----- Text segment -----

= Pearson Sound =

British producer and DJ

David Kennedy (born 1988), professionally known as Pearson Sound, is an electronic dance music producer, mix engineer and DJ based in London. His style is a combination of house, dubstep, UK funky, UK garage and jungle. In October 2024, a review of his EP release stated: "Which Way Is Up cements Pearson Sound's position as one of UK electronic music's all time greats."

==Career==
Early in his career, Kennedy released some music under the names Ramadanman (until 2010) and Maurice Donovan. He has worked under the Pearson Sound alias since 2008 and tracks under old and new names featured in his FabricLive.56 mix. He has released several acclaimed EPs and singles, including "Blanked", "Deep Inside" and "Thaw Cycle". He has completed remixes for artists such as Radiohead, Depeche Mode, the XX, Disclosure and MIA, on labels including XL, Warner and Columbia. He was voted by the public as one of Resident Advisors top 100 DJs in the world in both 2010 and 2011.

In 2007, he founded the record label Hessle Audio with Ben Thomson (Ben UFO) and Kevin McAuley (Pangaea). Since then, Hessle Audio have been featured regularly in major dance music publications, as well as touring across the world. On their 15th anniversary in 2022, a cover feature in Crack magazine stated: "Pound for pound, Hessle Audio are surely the most influential British club label of their generation".

Kennedy released his debut self-titled album in 2015 on Hessle Audio. The album was well received critically and scored 8.1 by the website Pitchfork. His single "XLB" was voted as the second best track of 2016 by Resident Advisor.

----- Input material -----

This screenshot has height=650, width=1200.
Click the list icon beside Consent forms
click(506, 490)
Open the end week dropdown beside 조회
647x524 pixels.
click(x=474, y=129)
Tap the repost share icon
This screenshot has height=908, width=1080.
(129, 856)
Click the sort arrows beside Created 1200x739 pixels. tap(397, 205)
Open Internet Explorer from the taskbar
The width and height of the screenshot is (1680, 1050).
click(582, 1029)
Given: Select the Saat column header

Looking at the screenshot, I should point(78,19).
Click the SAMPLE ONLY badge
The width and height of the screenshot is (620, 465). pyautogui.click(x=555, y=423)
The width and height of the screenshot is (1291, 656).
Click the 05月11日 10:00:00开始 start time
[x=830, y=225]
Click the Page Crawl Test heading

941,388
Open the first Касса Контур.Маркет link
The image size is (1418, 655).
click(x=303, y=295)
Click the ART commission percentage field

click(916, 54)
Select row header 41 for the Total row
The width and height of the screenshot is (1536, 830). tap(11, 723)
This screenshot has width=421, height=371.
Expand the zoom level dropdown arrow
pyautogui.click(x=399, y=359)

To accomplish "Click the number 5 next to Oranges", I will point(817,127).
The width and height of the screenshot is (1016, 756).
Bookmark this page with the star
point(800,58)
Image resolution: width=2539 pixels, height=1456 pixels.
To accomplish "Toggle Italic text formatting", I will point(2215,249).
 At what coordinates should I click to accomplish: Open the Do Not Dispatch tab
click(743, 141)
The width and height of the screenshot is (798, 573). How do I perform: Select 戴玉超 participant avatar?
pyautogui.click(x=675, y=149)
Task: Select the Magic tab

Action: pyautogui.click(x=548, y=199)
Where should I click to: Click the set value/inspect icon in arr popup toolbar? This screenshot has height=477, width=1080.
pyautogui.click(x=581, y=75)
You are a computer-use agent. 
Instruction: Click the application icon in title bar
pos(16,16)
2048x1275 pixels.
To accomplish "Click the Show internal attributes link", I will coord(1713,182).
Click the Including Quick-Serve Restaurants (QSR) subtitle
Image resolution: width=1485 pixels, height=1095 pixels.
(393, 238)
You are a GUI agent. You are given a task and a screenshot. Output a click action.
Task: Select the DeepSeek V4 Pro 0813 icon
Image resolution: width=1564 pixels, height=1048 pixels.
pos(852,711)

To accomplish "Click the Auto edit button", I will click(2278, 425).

-----

* **Tasks for this exercise**
1. Copy the entries word for word, starting at the line that contains "Click the ART commission percentage field" and ending with the last line of the entries.
2. Extend the Pearson Sound article past its final sentence.
The Pearson Sound article has no connection to the entries.

* **Outputs**
1.
Click the ART commission percentage field

click(916, 54)
Select row header 41 for the Total row
The width and height of the screenshot is (1536, 830). tap(11, 723)
This screenshot has width=421, height=371.
Expand the zoom level dropdown arrow
pyautogui.click(x=399, y=359)

To accomplish "Click the number 5 next to Oranges", I will point(817,127).
The width and height of the screenshot is (1016, 756).
Bookmark this page with the star
point(800,58)
Image resolution: width=2539 pixels, height=1456 pixels.
To accomplish "Toggle Italic text formatting", I will point(2215,249).
 At what coordinates should I click to accomplish: Open the Do Not Dispatch tab
click(743, 141)
The width and height of the screenshot is (798, 573). How do I perform: Select 戴玉超 participant avatar?
pyautogui.click(x=675, y=149)
Task: Select the Magic tab

Action: pyautogui.click(x=548, y=199)
Where should I click to: Click the set value/inspect icon in arr popup toolbar? This screenshot has height=477, width=1080.
pyautogui.click(x=581, y=75)
You are a computer-use agent. 
Instruction: Click the application icon in title bar
pos(16,16)
2048x1275 pixels.
To accomplish "Click the Show internal attributes link", I will coord(1713,182).
Click the Including Quick-Serve Restaurants (QSR) subtitle
Image resolution: width=1485 pixels, height=1095 pixels.
(393, 238)
You are a GUI agent. You are given a task and a screenshot. Output a click action.
Task: Select the DeepSeek V4 Pro 0813 icon
Image resolution: width=1564 pixels, height=1048 pixels.
pos(852,711)

To accomplish "Click the Auto edit button", I will click(2278, 425).

2.
Kennedy makes regular appearances on BBC Radio 1 who describe him as a 'key figure in the [UK bass] scene', as well as co-hosting a regular show on London's Rinse FM.

Aside from DJing, producing and mixing, Kennedy also ran for many years a vinyl-only club night called Acetate at the Leeds nightclub Wire, featuring guests such as Gilles Peterson and Four Tet, and he was a headline act at the club's final club night weekend before its closure in June 2024.

==Personal life==
Kennedy was brought up in north London and studied at Highgate School and the University of Leeds. His mother is the civil engineer Joanna Kennedy. He lives in south London.

==Discography==
===Albums===
- Pearson Sound (2015), Hessle Audio

===EPs===
- "Hornet" / "Twister" / "Slingshot" / "Which Way Is Up" (October 2024)
- "Red Sky" / "Sinkhole" / "Freefall" / "Around in Circles" (2022)
- "Alien Mode" / "Cobwebs" / "Everything Inside Out" (2020)
- "Rubble" / "Earwig" / "Our Spirits Soar" (2018)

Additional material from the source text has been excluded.